Recently over on GigaOm, Charlie Oppenheimer wrote an extensive article looking at the relative costs of cloud versus self-hosting. It’s an excellently written article but one which in my (not so) humble opinion is flawed. Oppenheimer worked his calculations based on one particular vendor but my commentary that follows looks more at Cloud Computing in general.

We devoted an entire section of the CloudU curriculum to discussing the economics of Cloud Computing. But what is really telling, and what relates directly to this discussion, is the fact that only a very small part of our discussion in the Cloudonomics lesson related to bottom line costs. Rather, we spent time looking at the other economic implications of Cloud Computing, namely speed, focus and agility.

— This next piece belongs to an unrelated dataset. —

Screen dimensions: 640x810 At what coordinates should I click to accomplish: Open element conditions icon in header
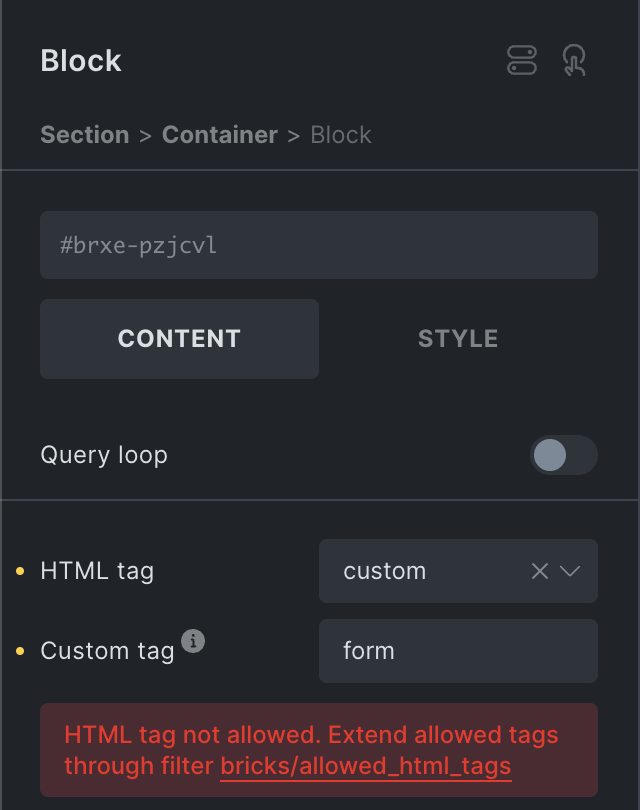pos(522,61)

It’s worth recapping these areas in an effort to remedy the harm done by an unhealthy focus on bottom line costs.


Very simply, Cloud is faster than a comparable on-premise solution. The time-to-deployment metrics for Cloud applications or Cloud infrastructure overwhelmingly speaks to this point. Sign up for a Cloud application and compare the time it takes to buying, installing and learning often unfriendly traditional software. Spin up a server with your favorite Cloud infrastructure vendor and compare it to requisitioning, getting final approval for, and waiting for deployment of physical hardware. Like for like, Cloud is faster. And that drives indirect economic benefits.


The economy is tanking, companies are expecting more from their people for less and we’re all busier than ever before. Any solution that gives us the ability to focus on core business and ignore the minutiae of un-strategic matters is beneficial for the organization. It’s a somewhat cliched analogy but you wouldn’t expect your CIO to worry about maintaining the turbines at his own power plant, maintaining software and servers is the same. Abstraction = Focus and that delivers economic benefits.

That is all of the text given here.